Reading the four corners of the Notice of Intention, assuming that any medical malpractice or negligence began with the removal of the cast by State personnel, and that the diagnosis at Woodbourne Correctional Facility ended the alleged malpractice or negligence, no time frame beyond six (6) weeks after some unspecified time in 1995 is stated. Even assuming the application is timely - which on its face it is not - no date of accrual is stated in the Notice of Intention served some ten (10) years after Claimant’s cast was placed and removed.

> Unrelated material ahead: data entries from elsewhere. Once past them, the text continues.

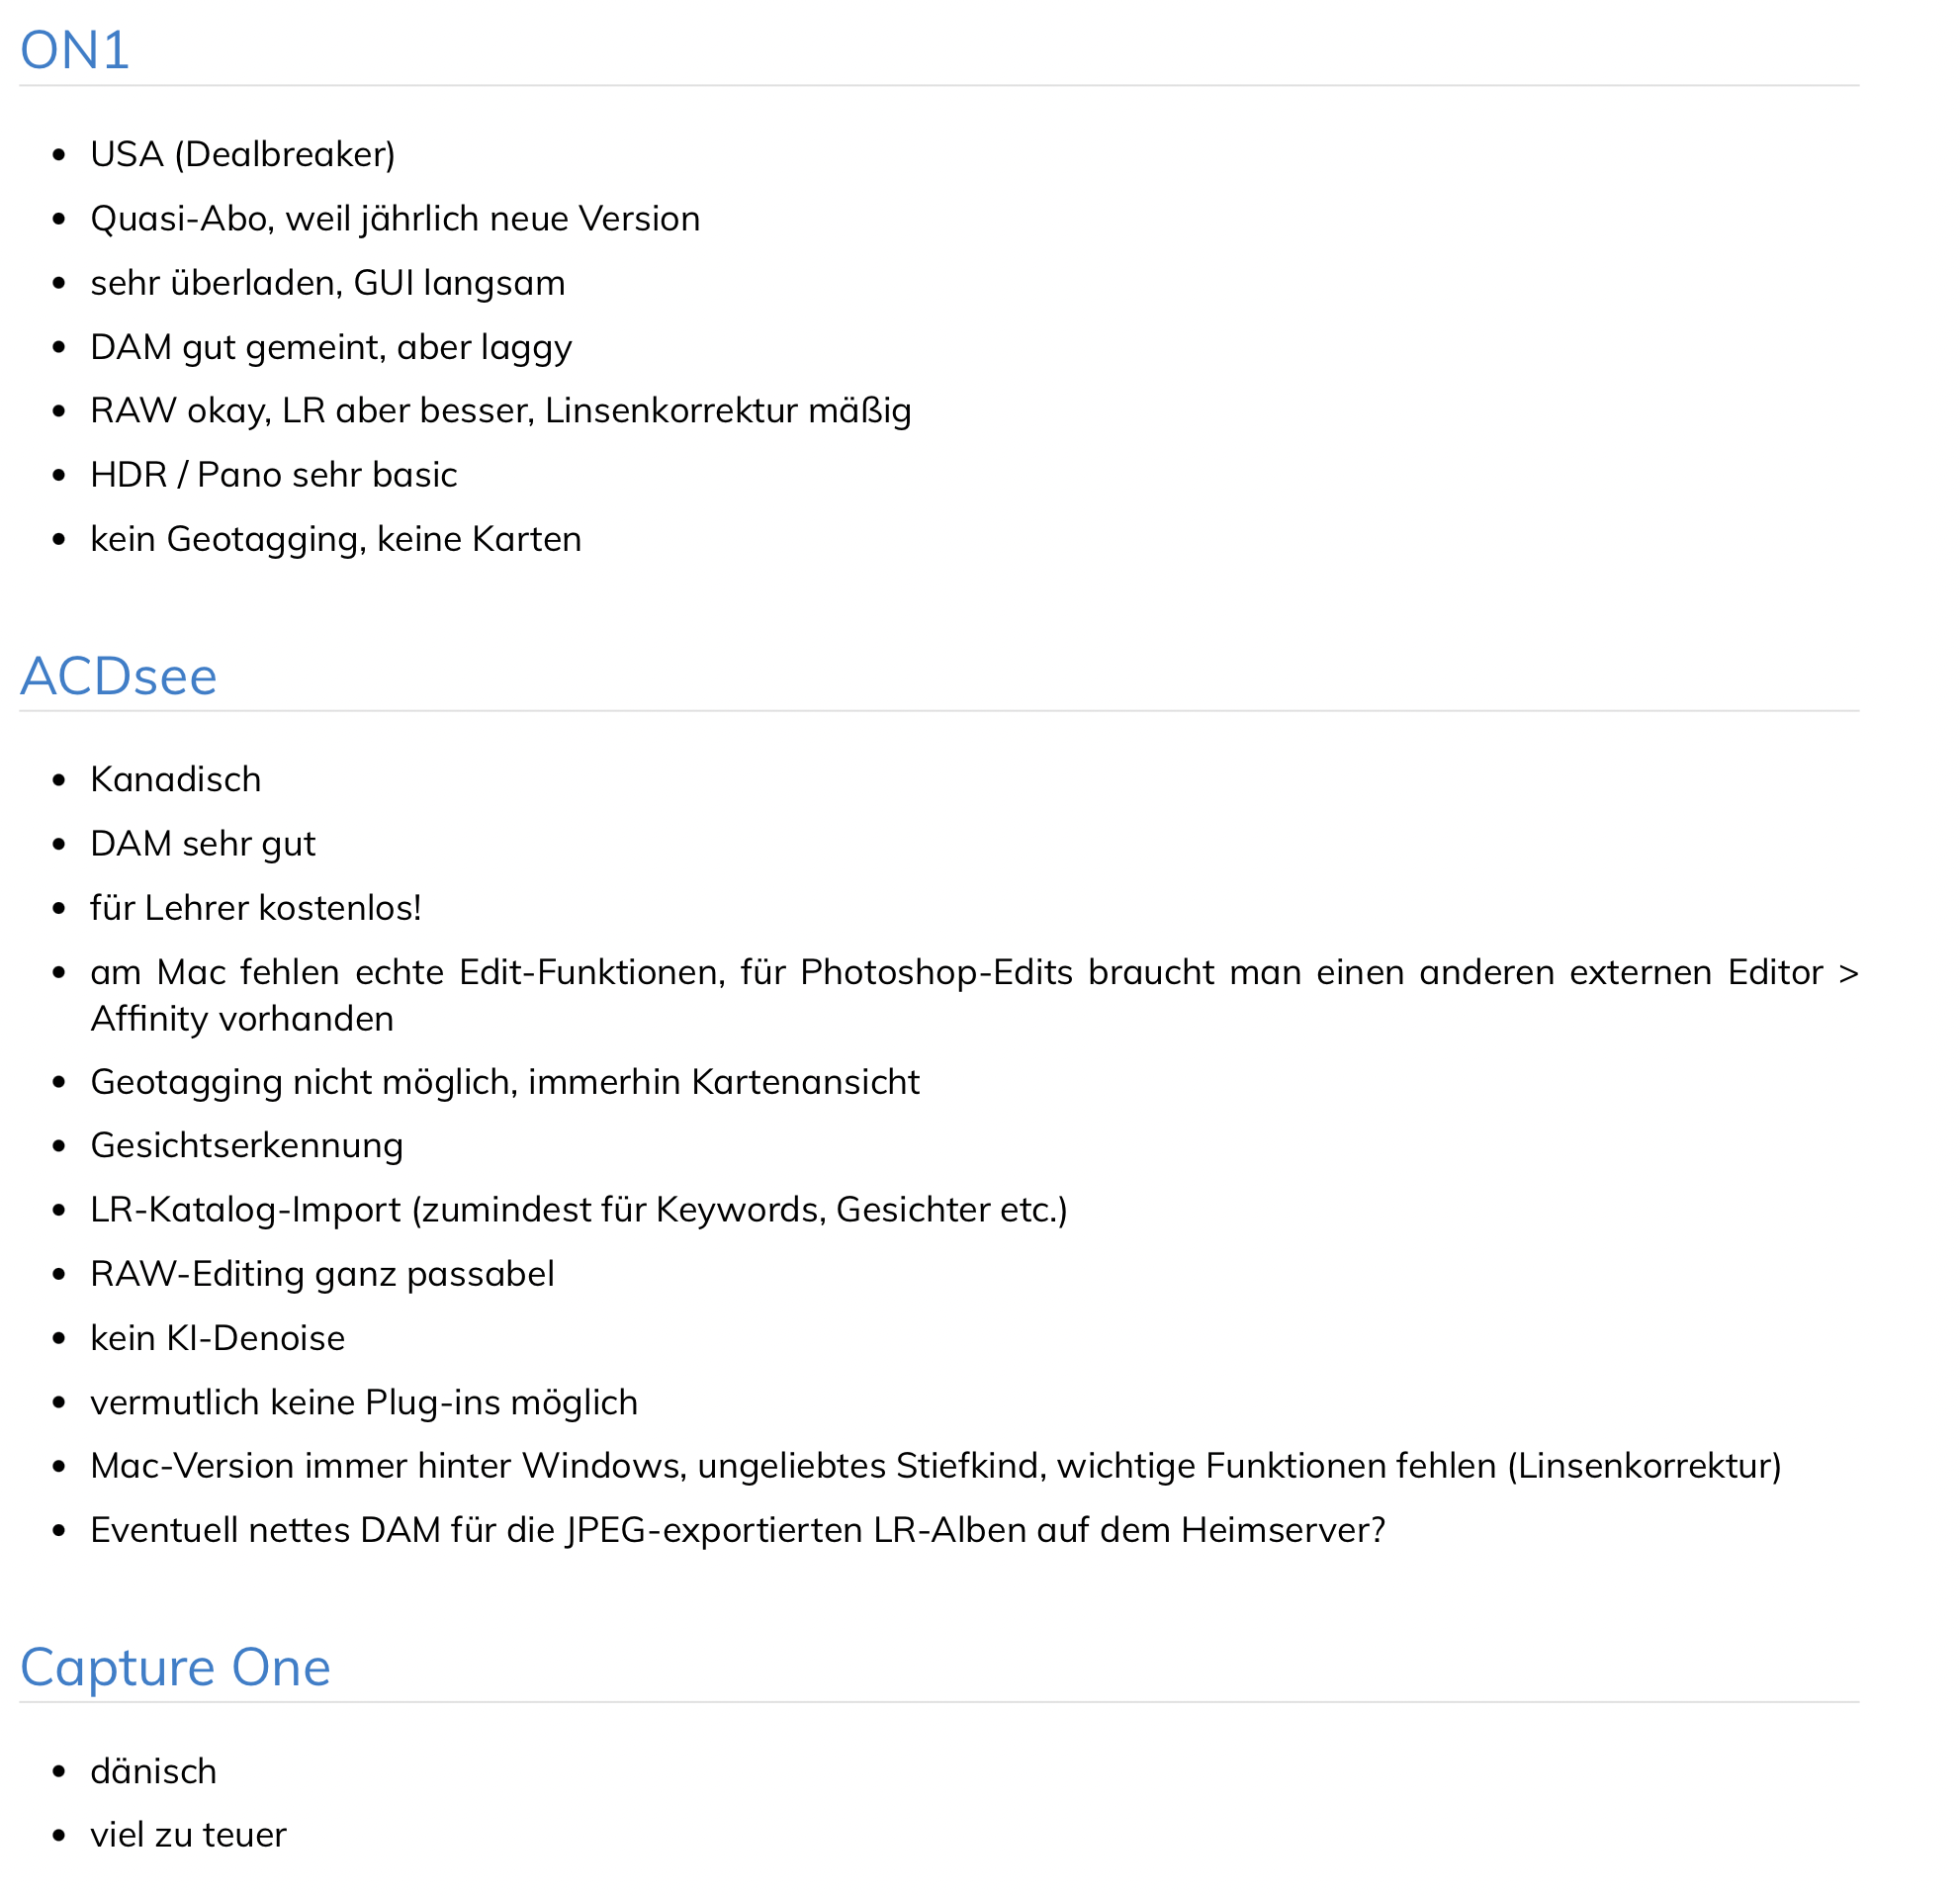Click 'RAW-Editing ganz passabel' text
The width and height of the screenshot is (1960, 1897).
click(322, 1274)
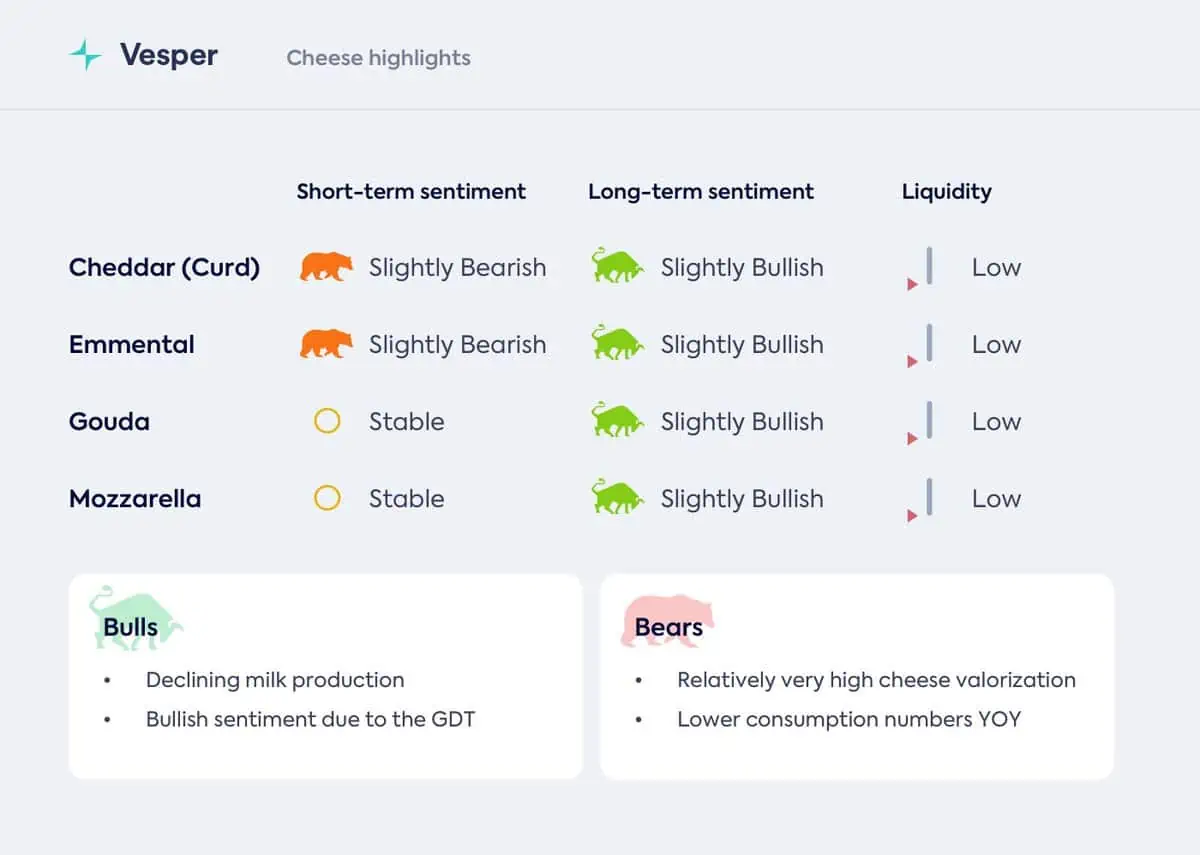Select the Cheddar (Curd) row label
Viewport: 1200px width, 855px height.
[x=164, y=268]
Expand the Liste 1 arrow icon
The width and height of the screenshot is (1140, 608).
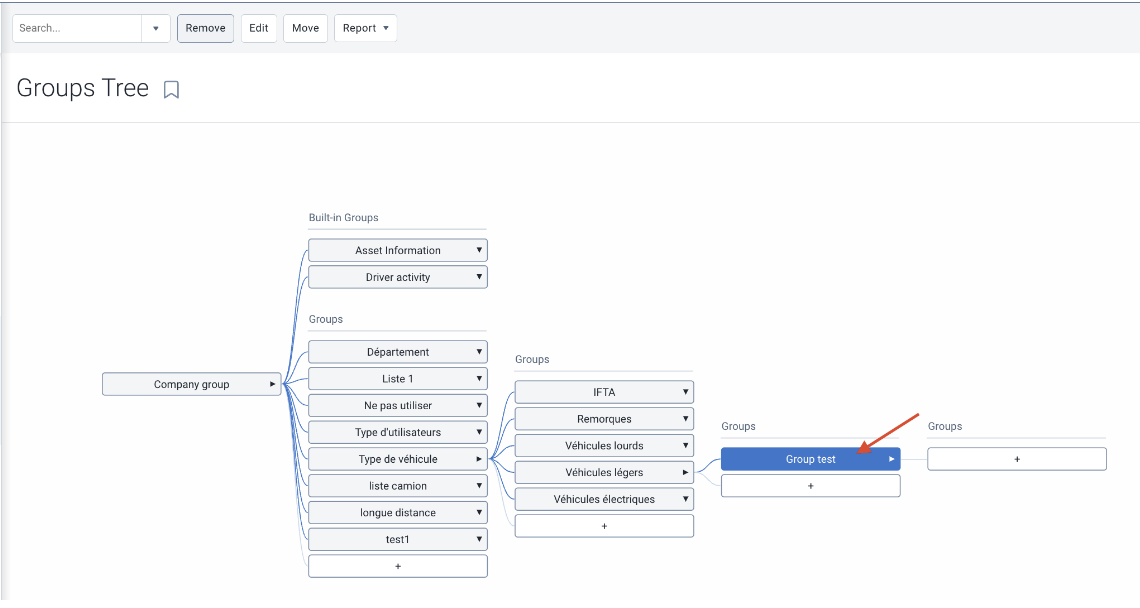click(479, 379)
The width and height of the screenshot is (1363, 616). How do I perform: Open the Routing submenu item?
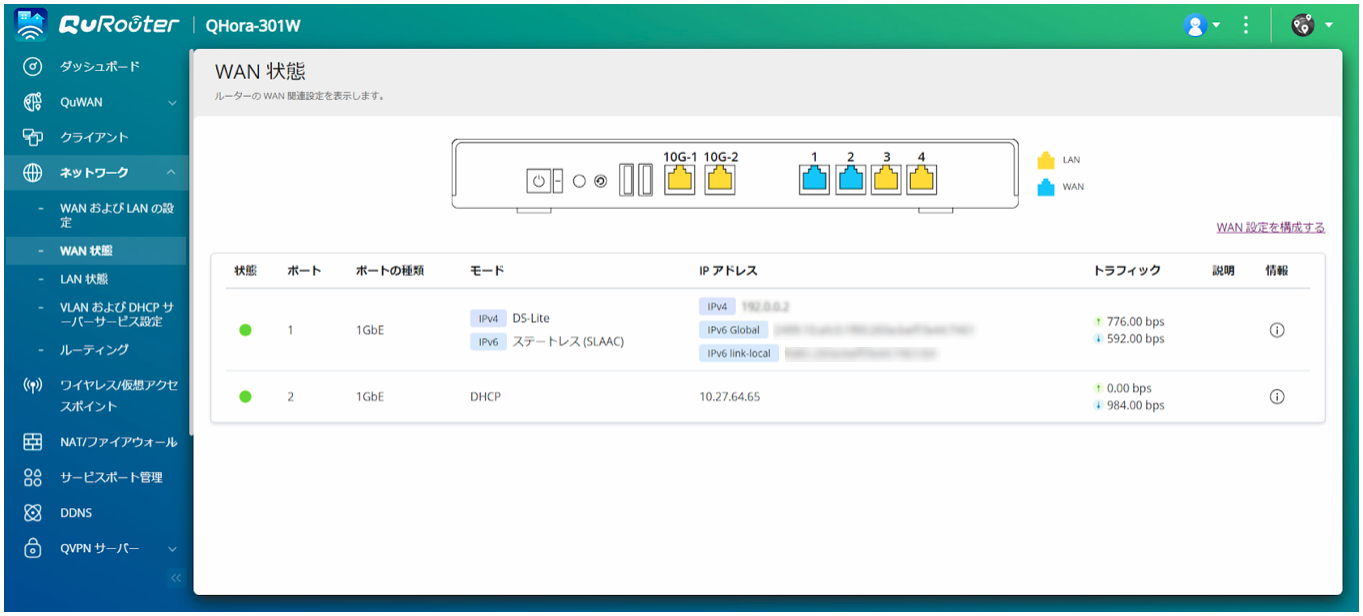[x=94, y=350]
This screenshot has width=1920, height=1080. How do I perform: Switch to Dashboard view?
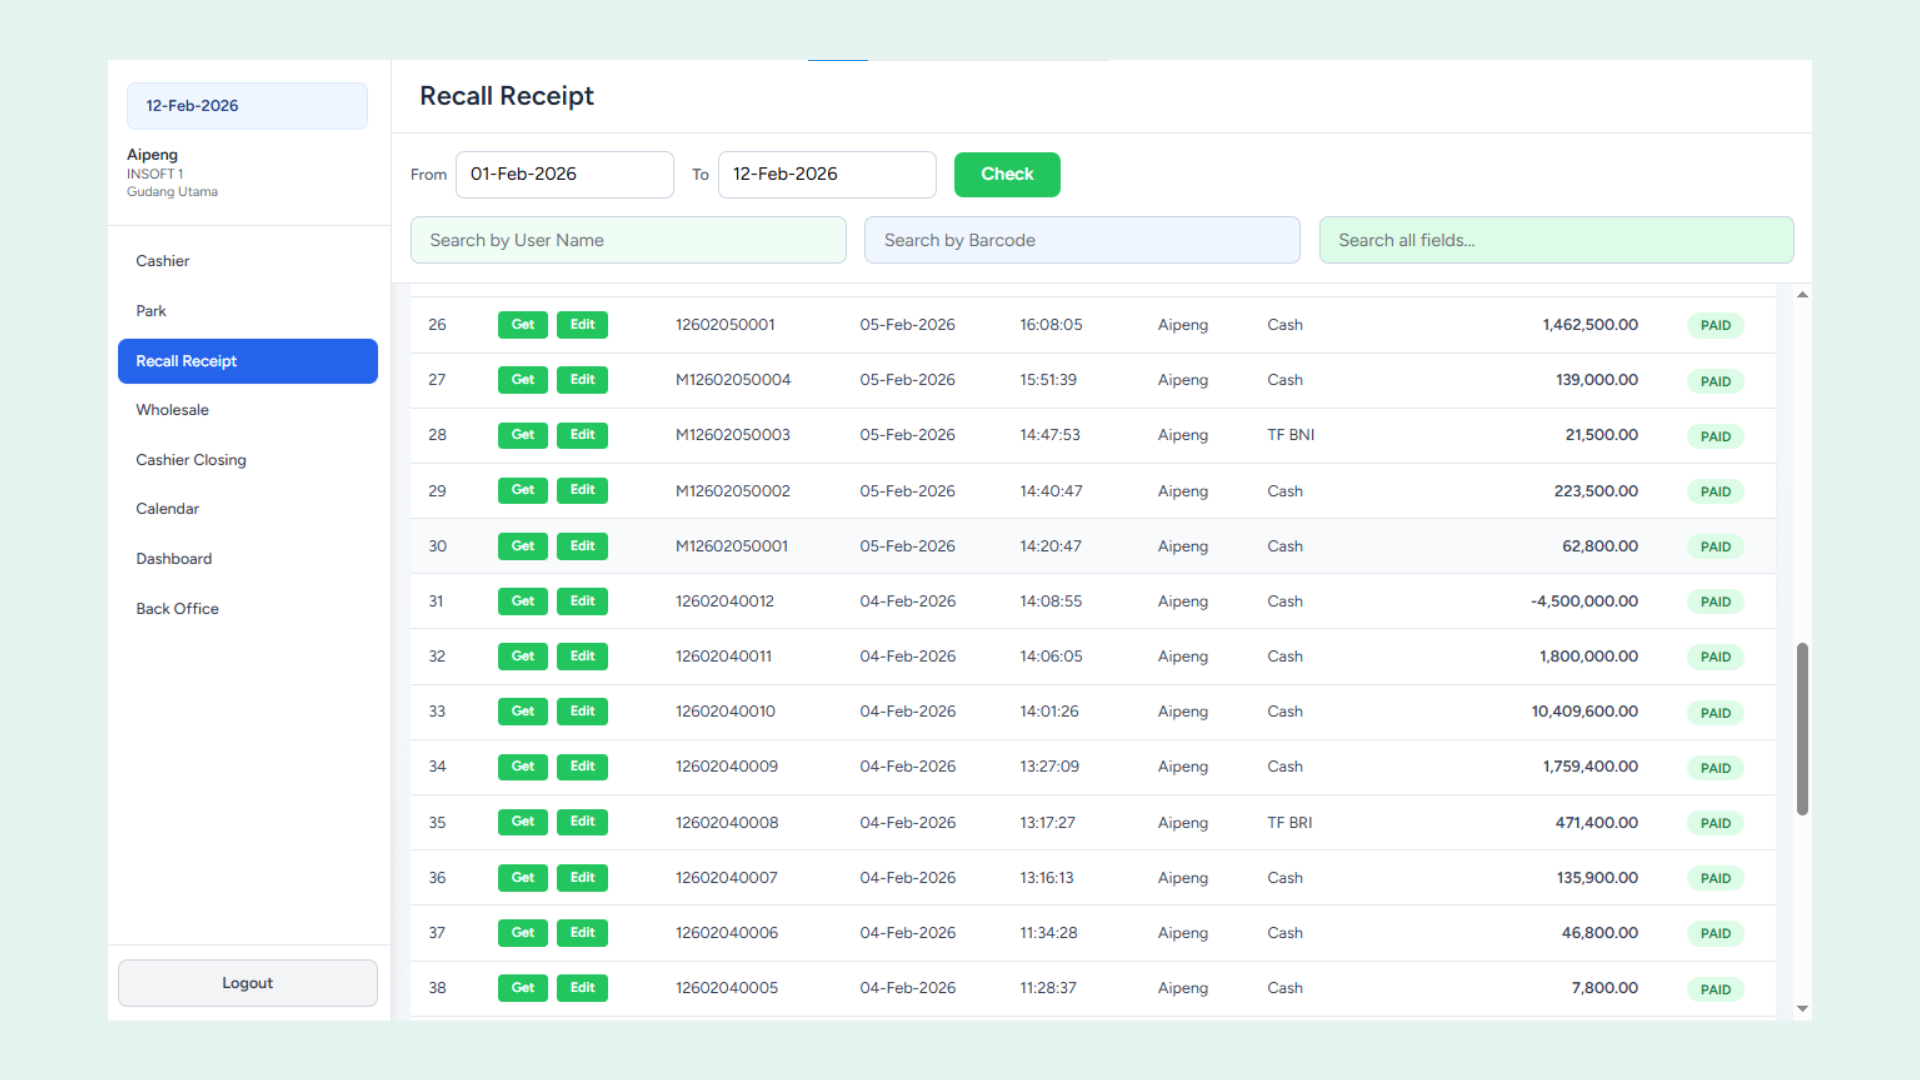(x=174, y=559)
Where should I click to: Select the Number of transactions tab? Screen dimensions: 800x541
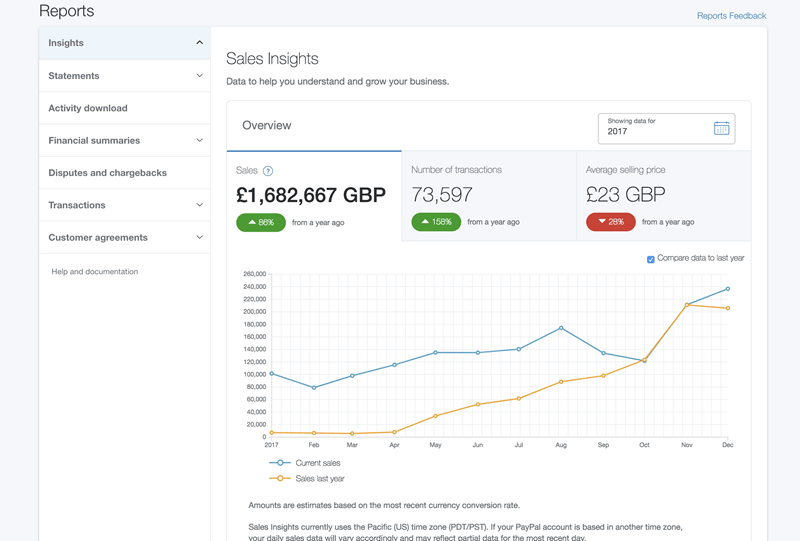pos(488,195)
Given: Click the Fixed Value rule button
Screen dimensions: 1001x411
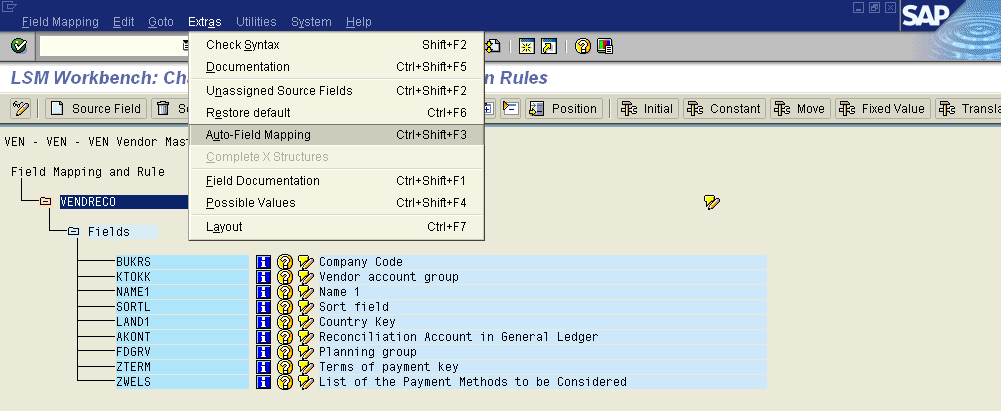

After carefully reviewing the Notice of Intention, the Court finds that the dates contained therein are not specific enough, the information provided in the Notice does not comply with the statutory requirements for the contents of a Claim, and there is prejudice to the State under these circumstances. Thus Claimant’s application to have the Court treat the Notice of Intention as a Claim is denied. See Court of Claims Act §11 (b). Additionally, based upon the only dates alleged in the Notice, the Notice of Intention cannot operate to toll the period of limitations because it was served more than ninety (90) days after any asserted causes of action accrued. Court of Claims Act §10.
Claimant’s Motion to Compel Discovery [M-71855]
Denied as moot, given the Court’s dismissal of the Claim herein.



October 17, 2006
White Plains, New York

HON. THOMAS H. SCUCCIMARRA
Judge of the Court of Claims




[1]. The Court will not belabor the procedural flaw of Claimant’s failure to make a motion for the requested relief, as opposed to raising the issue in Reply papers, although the application to treat the Notice of Intention as a Claim is required to be made on motion according to statute.